[Exercise instructions] Copy out every one of the following records word for word, keeping each line unchanged.

[Records for this exercise]
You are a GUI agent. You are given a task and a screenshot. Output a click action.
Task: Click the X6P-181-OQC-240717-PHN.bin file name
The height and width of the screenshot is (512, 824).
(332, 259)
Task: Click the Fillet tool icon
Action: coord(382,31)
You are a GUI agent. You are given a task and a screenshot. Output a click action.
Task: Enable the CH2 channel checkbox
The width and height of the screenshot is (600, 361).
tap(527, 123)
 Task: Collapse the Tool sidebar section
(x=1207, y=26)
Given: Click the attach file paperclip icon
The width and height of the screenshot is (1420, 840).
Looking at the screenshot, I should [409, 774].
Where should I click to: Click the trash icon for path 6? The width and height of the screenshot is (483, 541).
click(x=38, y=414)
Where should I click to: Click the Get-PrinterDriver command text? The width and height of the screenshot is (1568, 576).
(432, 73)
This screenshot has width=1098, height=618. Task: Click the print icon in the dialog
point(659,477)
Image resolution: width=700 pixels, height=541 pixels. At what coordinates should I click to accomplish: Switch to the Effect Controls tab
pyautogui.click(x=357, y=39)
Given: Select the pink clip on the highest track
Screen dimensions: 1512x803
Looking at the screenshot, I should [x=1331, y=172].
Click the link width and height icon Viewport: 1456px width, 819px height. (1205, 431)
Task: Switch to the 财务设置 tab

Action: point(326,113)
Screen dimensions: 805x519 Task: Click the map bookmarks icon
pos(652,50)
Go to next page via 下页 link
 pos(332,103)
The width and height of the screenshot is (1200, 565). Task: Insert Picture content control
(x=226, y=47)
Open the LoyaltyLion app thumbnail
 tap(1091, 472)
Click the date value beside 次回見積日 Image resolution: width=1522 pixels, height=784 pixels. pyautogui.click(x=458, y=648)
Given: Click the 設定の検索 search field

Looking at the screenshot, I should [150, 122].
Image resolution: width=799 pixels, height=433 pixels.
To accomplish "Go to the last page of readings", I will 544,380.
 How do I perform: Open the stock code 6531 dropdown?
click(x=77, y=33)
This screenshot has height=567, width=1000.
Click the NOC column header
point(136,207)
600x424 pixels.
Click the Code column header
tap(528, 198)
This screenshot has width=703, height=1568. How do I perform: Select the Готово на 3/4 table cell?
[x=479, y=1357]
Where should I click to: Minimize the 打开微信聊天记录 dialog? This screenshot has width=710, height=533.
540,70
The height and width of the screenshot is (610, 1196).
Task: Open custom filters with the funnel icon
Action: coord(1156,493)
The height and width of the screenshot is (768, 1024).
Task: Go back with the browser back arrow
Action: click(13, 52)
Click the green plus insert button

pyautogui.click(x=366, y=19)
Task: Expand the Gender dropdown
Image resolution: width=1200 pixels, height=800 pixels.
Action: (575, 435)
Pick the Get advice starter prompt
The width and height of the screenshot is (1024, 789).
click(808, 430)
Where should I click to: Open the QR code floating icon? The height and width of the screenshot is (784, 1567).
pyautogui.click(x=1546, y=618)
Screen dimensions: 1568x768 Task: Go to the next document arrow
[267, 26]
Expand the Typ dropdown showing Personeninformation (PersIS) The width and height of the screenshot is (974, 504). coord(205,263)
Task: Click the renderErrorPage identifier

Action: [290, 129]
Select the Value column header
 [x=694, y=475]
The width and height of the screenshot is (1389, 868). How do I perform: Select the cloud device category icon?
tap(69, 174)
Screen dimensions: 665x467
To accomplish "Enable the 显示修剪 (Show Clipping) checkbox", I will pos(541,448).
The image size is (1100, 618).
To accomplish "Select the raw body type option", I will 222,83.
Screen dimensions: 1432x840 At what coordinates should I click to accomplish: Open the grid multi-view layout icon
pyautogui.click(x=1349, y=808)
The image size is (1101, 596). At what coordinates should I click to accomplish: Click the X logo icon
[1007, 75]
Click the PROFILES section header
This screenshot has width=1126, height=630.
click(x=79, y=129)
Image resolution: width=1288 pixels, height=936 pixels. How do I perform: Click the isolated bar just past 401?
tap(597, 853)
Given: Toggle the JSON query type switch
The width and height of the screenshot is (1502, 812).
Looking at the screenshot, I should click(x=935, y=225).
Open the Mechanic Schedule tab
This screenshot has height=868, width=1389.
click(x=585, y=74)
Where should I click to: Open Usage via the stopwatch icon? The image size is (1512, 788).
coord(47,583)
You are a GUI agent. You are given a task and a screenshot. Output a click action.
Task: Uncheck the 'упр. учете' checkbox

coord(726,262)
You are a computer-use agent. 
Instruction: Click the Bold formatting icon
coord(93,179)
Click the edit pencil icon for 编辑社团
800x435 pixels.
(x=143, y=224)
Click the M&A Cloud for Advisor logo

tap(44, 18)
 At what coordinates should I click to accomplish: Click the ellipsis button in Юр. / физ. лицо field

[Written answer]
You are a GUI agent. You are given a task and a screenshot. Output a click action.
Task: Click the X6P-181-OQC-240717-PHN.bin file name
The height and width of the screenshot is (512, 824).
(332, 259)
Task: Click the Fillet tool icon
Action: coord(382,31)
You are a GUI agent. You are given a task and a screenshot. Output a click action.
Task: Enable the CH2 channel checkbox
The width and height of the screenshot is (600, 361).
tap(527, 123)
 Task: Collapse the Tool sidebar section
(x=1207, y=26)
Given: Click the attach file paperclip icon
The width and height of the screenshot is (1420, 840).
Looking at the screenshot, I should [409, 774].
Where should I click to: Click the trash icon for path 6? The width and height of the screenshot is (483, 541).
click(x=38, y=414)
Where should I click to: Click the Get-PrinterDriver command text? The width and height of the screenshot is (1568, 576).
(432, 73)
This screenshot has width=1098, height=618. Task: Click the print icon in the dialog
point(659,477)
Image resolution: width=700 pixels, height=541 pixels. At what coordinates should I click to accomplish: Switch to the Effect Controls tab
pyautogui.click(x=357, y=39)
Given: Select the pink clip on the highest track
Screen dimensions: 1512x803
Looking at the screenshot, I should [x=1331, y=172].
Click the link width and height icon Viewport: 1456px width, 819px height. (1205, 431)
Task: Switch to the 财务设置 tab

Action: point(326,113)
Screen dimensions: 805x519 Task: Click the map bookmarks icon
pos(652,50)
Go to next page via 下页 link
 pos(332,103)
The width and height of the screenshot is (1200, 565). Task: Insert Picture content control
(x=226, y=47)
Open the LoyaltyLion app thumbnail
 tap(1091, 472)
Click the date value beside 次回見積日 Image resolution: width=1522 pixels, height=784 pixels. pyautogui.click(x=458, y=648)
Given: Click the 設定の検索 search field

Looking at the screenshot, I should [150, 122].
Image resolution: width=799 pixels, height=433 pixels.
To accomplish "Go to the last page of readings", I will 544,380.
 How do I perform: Open the stock code 6531 dropdown?
click(x=77, y=33)
This screenshot has height=567, width=1000.
Click the NOC column header
point(136,207)
600x424 pixels.
Click the Code column header
tap(528, 198)
This screenshot has width=703, height=1568. How do I perform: Select the Готово на 3/4 table cell?
[x=479, y=1357]
Where should I click to: Minimize the 打开微信聊天记录 dialog? This screenshot has width=710, height=533.
540,70
The height and width of the screenshot is (610, 1196).
Task: Open custom filters with the funnel icon
Action: coord(1156,493)
The height and width of the screenshot is (768, 1024).
Task: Go back with the browser back arrow
Action: click(13, 52)
Click the green plus insert button

pyautogui.click(x=366, y=19)
Task: Expand the Gender dropdown
Image resolution: width=1200 pixels, height=800 pixels.
Action: (575, 435)
Pick the Get advice starter prompt
The width and height of the screenshot is (1024, 789).
click(808, 430)
Where should I click to: Open the QR code floating icon? The height and width of the screenshot is (784, 1567).
pyautogui.click(x=1546, y=618)
Screen dimensions: 1568x768 Task: Go to the next document arrow
[267, 26]
Expand the Typ dropdown showing Personeninformation (PersIS) The width and height of the screenshot is (974, 504). coord(205,263)
Task: Click the renderErrorPage identifier

Action: [290, 129]
Select the Value column header
 [x=694, y=475]
The width and height of the screenshot is (1389, 868). How do I perform: Select the cloud device category icon?
tap(69, 174)
Screen dimensions: 665x467
To accomplish "Enable the 显示修剪 (Show Clipping) checkbox", I will pos(541,448).
The image size is (1100, 618).
To accomplish "Select the raw body type option", I will 222,83.
Screen dimensions: 1432x840 At what coordinates should I click to accomplish: Open the grid multi-view layout icon
pyautogui.click(x=1349, y=808)
The image size is (1101, 596). At what coordinates should I click to accomplish: Click the X logo icon
[1007, 75]
Click the PROFILES section header
This screenshot has width=1126, height=630.
click(x=79, y=129)
Image resolution: width=1288 pixels, height=936 pixels. How do I perform: Click the isolated bar just past 401?
tap(597, 853)
Given: Toggle the JSON query type switch
The width and height of the screenshot is (1502, 812).
Looking at the screenshot, I should click(x=935, y=225).
Open the Mechanic Schedule tab
This screenshot has height=868, width=1389.
click(x=585, y=74)
Where should I click to: Open Usage via the stopwatch icon? The image size is (1512, 788).
coord(47,583)
You are a GUI agent. You are given a task and a screenshot. Output a click action.
Task: Uncheck the 'упр. учете' checkbox

coord(726,262)
You are a computer-use agent. 
Instruction: Click the Bold formatting icon
coord(93,179)
Click the edit pencil icon for 编辑社团
800x435 pixels.
(x=143, y=224)
Click the M&A Cloud for Advisor logo

tap(44, 18)
 At what coordinates should I click to accomplish: Click the ellipsis button in Юр. / физ. лицо field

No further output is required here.